** Opening Source material block **
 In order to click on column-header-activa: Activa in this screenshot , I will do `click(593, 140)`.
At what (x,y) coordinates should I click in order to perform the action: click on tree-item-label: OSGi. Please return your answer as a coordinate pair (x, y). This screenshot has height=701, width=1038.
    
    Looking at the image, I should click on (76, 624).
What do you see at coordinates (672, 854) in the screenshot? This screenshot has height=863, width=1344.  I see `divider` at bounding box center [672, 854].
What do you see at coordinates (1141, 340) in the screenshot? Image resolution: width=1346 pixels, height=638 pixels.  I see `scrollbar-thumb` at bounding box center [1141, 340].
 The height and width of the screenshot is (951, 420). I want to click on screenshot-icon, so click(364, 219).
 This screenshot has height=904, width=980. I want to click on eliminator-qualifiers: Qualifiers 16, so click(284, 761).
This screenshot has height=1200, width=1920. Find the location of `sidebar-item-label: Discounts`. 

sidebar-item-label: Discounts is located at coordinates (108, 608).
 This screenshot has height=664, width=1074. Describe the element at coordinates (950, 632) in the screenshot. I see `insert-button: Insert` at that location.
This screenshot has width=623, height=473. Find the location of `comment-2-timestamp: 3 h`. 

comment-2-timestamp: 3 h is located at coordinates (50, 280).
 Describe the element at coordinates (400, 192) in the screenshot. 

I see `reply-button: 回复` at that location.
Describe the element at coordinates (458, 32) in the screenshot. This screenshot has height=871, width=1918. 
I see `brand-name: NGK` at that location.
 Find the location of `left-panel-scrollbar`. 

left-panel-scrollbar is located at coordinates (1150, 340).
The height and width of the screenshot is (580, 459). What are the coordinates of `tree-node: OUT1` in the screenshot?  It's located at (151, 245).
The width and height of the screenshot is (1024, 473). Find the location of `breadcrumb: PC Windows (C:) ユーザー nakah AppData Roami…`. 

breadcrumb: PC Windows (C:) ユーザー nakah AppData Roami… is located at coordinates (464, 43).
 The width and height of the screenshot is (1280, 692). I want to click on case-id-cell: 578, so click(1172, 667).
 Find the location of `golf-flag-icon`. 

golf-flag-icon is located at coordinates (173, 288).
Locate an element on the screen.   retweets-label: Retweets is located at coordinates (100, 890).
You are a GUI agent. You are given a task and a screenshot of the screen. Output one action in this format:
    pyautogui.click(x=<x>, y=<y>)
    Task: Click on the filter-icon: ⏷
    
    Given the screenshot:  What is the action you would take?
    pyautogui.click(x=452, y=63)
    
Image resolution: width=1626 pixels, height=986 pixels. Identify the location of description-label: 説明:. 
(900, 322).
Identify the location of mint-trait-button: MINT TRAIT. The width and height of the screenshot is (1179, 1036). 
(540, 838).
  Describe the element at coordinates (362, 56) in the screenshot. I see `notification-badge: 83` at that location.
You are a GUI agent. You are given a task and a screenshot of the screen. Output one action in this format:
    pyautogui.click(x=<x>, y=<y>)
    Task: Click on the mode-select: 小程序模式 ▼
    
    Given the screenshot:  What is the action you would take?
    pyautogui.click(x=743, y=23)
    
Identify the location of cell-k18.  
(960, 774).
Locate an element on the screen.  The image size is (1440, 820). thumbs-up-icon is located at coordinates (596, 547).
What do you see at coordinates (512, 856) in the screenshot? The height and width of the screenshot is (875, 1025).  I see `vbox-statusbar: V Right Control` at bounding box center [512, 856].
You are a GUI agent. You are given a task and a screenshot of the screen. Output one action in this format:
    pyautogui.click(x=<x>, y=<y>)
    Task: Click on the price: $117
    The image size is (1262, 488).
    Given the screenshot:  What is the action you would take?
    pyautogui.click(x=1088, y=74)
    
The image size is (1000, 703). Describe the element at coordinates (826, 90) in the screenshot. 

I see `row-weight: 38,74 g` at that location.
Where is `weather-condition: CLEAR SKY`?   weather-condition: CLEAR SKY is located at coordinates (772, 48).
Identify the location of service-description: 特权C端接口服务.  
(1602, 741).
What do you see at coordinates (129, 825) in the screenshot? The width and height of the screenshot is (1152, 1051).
** Closing Source material block **
Convert every line of the items above into a JSON array of strings, one string per line, leaving out any blank lines.

[
  " In order to click on column-header-activa: Activa in this screenshot , I will do `click(593, 140)`.",
  "At what (x,y) coordinates should I click in order to perform the action: click on tree-item-label: OSGi. Please return your answer as a coordinate pair (x, y). This screenshot has height=701, width=1038.",
  "    Looking at the image, I should click on (76, 624).",
  "What do you see at coordinates (672, 854) in the screenshot? This screenshot has height=863, width=1344.  I see `divider` at bounding box center [672, 854].",
  "What do you see at coordinates (1141, 340) in the screenshot? Image resolution: width=1346 pixels, height=638 pixels.  I see `scrollbar-thumb` at bounding box center [1141, 340].",
  " The height and width of the screenshot is (951, 420). I want to click on screenshot-icon, so click(364, 219).",
  " This screenshot has height=904, width=980. I want to click on eliminator-qualifiers: Qualifiers 16, so click(284, 761).",
  "This screenshot has height=1200, width=1920. Find the location of `sidebar-item-label: Discounts`. ",
  "sidebar-item-label: Discounts is located at coordinates (108, 608).",
  " This screenshot has height=664, width=1074. Describe the element at coordinates (950, 632) in the screenshot. I see `insert-button: Insert` at that location.",
  "This screenshot has width=623, height=473. Find the location of `comment-2-timestamp: 3 h`. ",
  "comment-2-timestamp: 3 h is located at coordinates (50, 280).",
  " Describe the element at coordinates (400, 192) in the screenshot. ",
  "I see `reply-button: 回复` at that location.",
  "Describe the element at coordinates (458, 32) in the screenshot. This screenshot has height=871, width=1918. ",
  "I see `brand-name: NGK` at that location.",
  " Find the location of `left-panel-scrollbar`. ",
  "left-panel-scrollbar is located at coordinates (1150, 340).",
  "The height and width of the screenshot is (580, 459). What are the coordinates of `tree-node: OUT1` in the screenshot?  It's located at (151, 245).",
  "The width and height of the screenshot is (1024, 473). Find the location of `breadcrumb: PC Windows (C:) ユーザー nakah AppData Roami…`. ",
  "breadcrumb: PC Windows (C:) ユーザー nakah AppData Roami… is located at coordinates (464, 43).",
  " The width and height of the screenshot is (1280, 692). I want to click on case-id-cell: 578, so click(1172, 667).",
  " Find the location of `golf-flag-icon`. ",
  "golf-flag-icon is located at coordinates (173, 288).",
  "Locate an element on the screen.   retweets-label: Retweets is located at coordinates (100, 890).",
  "You are a GUI agent. You are given a task and a screenshot of the screen. Output one action in this format:",
  "    pyautogui.click(x=<x>, y=<y>)",
  "    Task: Click on the filter-icon: ⏷",
  "    Given the screenshot:  What is the action you would take?",
  "    pyautogui.click(x=452, y=63)",
  "Image resolution: width=1626 pixels, height=986 pixels. Identify the location of description-label: 説明:. ",
  "(900, 322).",
  "Identify the location of mint-trait-button: MINT TRAIT. The width and height of the screenshot is (1179, 1036). ",
  "(540, 838).",
  "  Describe the element at coordinates (362, 56) in the screenshot. I see `notification-badge: 83` at that location.",
  "You are a GUI agent. You are given a task and a screenshot of the screen. Output one action in this format:",
  "    pyautogui.click(x=<x>, y=<y>)",
  "    Task: Click on the mode-select: 小程序模式 ▼",
  "    Given the screenshot:  What is the action you would take?",
  "    pyautogui.click(x=743, y=23)",
  "Identify the location of cell-k18.  ",
  "(960, 774).",
  "Locate an element on the screen.  The image size is (1440, 820). thumbs-up-icon is located at coordinates (596, 547).",
  "What do you see at coordinates (512, 856) in the screenshot? The height and width of the screenshot is (875, 1025).  I see `vbox-statusbar: V Right Control` at bounding box center [512, 856].",
  "You are a GUI agent. You are given a task and a screenshot of the screen. Output one action in this format:",
  "    pyautogui.click(x=<x>, y=<y>)",
  "    Task: Click on the price: $117",
  "    The image size is (1262, 488).",
  "    Given the screenshot:  What is the action you would take?",
  "    pyautogui.click(x=1088, y=74)",
  "The image size is (1000, 703). Describe the element at coordinates (826, 90) in the screenshot. ",
  "I see `row-weight: 38,74 g` at that location.",
  "Where is `weather-condition: CLEAR SKY`?   weather-condition: CLEAR SKY is located at coordinates (772, 48).",
  "Identify the location of service-description: 特权C端接口服务.  ",
  "(1602, 741).",
  "What do you see at coordinates (129, 825) in the screenshot? The width and height of the screenshot is (1152, 1051)."
]